Google’s team measured second-order OTOCs (OTOC(2)) on a superconducting quantum processor. They observed “constructive interference”—waves adding up positively—between Pauli strings (mathematical representations of quantum operators) forming large loops in configuration space.
In plain terms: By inserting Pauli operators to randomize phases during evolution, they revealed hidden correlations in highly entangled systems. These are invisible without time-reversal and too complex for classical simulation.

The experiment used a grid of qubits, random single-qubit gates, and fixed two-qubit gates. They varied circuit cycles, qubit positions, and instances, normalizing results with error mitigation. Key findings:
- OTOCs remain sensitive to dynamics long after regular correlators decay exponentially.
- Higher-order OTOCs (more interference arms) boost sensitivity to perturbations.
- Constructive interference in OTOC(2) reveals “large-loop” effects, where paths in Pauli space recombine, enhancing signal.
This interference makes OTOCs hard to simulate classically, pointing to quantum advantage.
The Quantum Echoes Algorithm: How It Works
Quantum Echoes is essentially the OTOC algorithm implemented on Willow. It’s like sending a sonar ping into a quantum system:
- Run operations forward on qubits.
- Perturb one qubit (like poking the system).
- Reverse the operations.
- Measure the “echo”—the returning signal.
The echo amplifies through constructive interference, making measurements ultra-sensitive. On Willow’s 105-qubit array, it models physical experiments with precision and complexity.
Why verifiable? Results can be cross-checked on another quantum computer of similar quality. It outperformed a supercomputer by 13,000x in learning structures of natural systems, like molecules or magnets.

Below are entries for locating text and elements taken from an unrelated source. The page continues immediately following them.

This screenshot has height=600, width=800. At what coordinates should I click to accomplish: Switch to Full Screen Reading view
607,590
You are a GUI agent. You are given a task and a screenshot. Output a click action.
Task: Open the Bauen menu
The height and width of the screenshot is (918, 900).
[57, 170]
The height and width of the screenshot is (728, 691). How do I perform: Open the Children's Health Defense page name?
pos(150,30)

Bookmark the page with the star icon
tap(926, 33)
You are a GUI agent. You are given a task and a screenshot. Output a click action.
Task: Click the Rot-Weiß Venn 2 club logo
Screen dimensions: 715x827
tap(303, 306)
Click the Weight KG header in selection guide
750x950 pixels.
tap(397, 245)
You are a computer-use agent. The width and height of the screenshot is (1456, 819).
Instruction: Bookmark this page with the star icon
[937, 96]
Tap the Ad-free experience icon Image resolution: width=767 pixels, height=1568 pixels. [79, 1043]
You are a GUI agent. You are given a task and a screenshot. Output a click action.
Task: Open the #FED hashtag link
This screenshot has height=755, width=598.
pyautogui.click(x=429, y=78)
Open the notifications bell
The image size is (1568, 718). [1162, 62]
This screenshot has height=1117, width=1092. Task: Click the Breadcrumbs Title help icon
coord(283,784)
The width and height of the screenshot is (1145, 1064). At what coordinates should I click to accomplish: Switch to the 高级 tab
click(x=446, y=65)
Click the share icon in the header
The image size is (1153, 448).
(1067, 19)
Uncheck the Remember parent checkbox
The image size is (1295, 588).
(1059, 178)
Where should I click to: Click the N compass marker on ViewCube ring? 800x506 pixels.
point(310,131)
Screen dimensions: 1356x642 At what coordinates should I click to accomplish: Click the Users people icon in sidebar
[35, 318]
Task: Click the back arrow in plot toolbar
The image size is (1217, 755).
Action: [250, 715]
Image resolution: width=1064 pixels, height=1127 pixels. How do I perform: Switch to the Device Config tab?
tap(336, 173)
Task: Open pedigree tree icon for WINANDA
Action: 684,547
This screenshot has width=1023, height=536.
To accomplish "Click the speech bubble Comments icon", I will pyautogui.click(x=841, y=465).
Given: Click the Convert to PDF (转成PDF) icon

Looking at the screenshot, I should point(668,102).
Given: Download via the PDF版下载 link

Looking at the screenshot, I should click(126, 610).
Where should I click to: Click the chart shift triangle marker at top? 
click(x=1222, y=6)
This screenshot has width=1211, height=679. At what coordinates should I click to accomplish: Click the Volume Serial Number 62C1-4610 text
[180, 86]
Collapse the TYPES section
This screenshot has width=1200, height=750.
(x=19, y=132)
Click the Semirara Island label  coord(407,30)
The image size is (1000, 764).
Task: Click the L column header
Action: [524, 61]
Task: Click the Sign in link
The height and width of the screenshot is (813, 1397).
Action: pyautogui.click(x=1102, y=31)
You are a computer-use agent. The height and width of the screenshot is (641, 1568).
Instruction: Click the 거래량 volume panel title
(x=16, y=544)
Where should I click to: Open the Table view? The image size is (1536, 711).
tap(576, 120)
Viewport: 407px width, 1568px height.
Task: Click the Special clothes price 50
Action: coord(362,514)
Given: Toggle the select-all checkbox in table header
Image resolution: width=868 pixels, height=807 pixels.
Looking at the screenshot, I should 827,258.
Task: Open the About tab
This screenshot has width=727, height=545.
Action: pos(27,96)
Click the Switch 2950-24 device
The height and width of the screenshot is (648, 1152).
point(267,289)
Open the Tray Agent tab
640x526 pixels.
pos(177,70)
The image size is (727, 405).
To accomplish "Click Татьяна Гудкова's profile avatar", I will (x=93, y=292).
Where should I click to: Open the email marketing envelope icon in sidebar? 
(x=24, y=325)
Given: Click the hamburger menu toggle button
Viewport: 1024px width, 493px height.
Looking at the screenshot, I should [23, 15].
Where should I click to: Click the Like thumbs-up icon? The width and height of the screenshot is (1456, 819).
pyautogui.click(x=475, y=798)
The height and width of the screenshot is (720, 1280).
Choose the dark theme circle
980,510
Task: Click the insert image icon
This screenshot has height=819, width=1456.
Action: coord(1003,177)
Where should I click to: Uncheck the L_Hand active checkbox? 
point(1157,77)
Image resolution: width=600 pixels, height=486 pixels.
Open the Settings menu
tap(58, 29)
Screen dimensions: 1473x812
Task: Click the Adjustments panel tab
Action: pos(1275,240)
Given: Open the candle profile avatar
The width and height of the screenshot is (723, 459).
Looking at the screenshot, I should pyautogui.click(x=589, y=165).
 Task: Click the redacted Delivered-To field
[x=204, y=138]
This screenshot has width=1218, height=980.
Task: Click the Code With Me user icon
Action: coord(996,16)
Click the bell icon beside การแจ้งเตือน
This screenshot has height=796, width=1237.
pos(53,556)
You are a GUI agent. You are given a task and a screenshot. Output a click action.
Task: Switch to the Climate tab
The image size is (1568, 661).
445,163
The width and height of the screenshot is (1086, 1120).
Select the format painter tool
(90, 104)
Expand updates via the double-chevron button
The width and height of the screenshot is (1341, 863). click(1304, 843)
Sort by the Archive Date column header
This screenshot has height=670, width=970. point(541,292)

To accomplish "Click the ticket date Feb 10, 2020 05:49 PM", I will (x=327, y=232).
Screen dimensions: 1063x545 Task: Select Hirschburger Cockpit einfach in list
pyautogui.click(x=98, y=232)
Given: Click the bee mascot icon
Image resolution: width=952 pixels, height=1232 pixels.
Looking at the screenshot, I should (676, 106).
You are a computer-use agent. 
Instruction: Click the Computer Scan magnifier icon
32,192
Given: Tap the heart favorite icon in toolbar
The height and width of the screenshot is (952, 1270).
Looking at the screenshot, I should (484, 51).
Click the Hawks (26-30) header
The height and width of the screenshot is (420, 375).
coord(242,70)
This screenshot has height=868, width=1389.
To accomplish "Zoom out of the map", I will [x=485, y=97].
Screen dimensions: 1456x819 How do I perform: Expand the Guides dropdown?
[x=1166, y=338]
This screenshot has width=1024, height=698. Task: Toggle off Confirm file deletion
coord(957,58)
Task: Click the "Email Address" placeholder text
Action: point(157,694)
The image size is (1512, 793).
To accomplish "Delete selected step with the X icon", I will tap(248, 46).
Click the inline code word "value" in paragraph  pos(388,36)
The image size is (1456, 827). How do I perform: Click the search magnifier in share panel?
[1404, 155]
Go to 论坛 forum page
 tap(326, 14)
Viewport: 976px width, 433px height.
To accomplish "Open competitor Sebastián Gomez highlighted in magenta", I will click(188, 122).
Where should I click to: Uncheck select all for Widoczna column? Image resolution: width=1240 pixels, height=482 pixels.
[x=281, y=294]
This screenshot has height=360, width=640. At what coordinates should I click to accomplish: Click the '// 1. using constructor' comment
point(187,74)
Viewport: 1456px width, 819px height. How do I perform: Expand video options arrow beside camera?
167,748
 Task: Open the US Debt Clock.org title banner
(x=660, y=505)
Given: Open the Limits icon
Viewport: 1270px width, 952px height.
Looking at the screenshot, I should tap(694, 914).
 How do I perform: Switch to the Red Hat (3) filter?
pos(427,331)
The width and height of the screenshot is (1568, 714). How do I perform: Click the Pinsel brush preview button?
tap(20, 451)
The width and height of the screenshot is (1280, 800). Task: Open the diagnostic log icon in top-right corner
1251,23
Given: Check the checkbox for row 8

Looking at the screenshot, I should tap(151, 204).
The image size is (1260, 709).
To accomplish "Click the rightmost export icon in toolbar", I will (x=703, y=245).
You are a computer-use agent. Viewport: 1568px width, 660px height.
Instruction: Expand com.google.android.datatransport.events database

In a proof-of-concept with UC Berkeley, they used NMR (Nuclear Magnetic Resonance—the tech behind MRIs) data. Quantum Echoes acted as a “molecular ruler,” measuring longer atomic distances than traditional methods. They tested molecules with 15 and 28 atoms, matching NMR results while revealing extra info.
Real-World Applications: From Medicine to Materials
This isn’t just lab curiosity. Quantum Echoes could revolutionize:
- Drug Discovery: Model how molecules bind, speeding up new medicine development.
- Materials Science: Analyze polymers, batteries, or quantum materials for better solar panels or fusion tech.
- Black Hole Studies: OTOCs relate to chaos in black holes, aiding theoretical physics.
- Hamiltonian Learning: Infer unknown quantum dynamics, useful for sensing and metrology.
As Ashok Ajoy from UC Berkeley noted, it enhances NMR’s toolbox for intricate spin interactions over long distances.
What’s Next for Quantum Computing?
Google’s roadmap aims for Milestone 3: a long-lived logical qubit for error-corrected systems. Scaling up could unlock more applications.
Challenges remain—quantum tech is noisy and expensive—but this verifiable advantage is a milestone. As Hartmut Neven and Vadim Smelyanskiy from Google Quantum AI said, it’s like upgrading from blurry sonar to reading a shipwreck’s nameplate.
This breakthrough, detailed in Nature under “Observation of constructive interference at the edge of quantum ergodicity,” signals quantum computing’s shift from promise to practicality.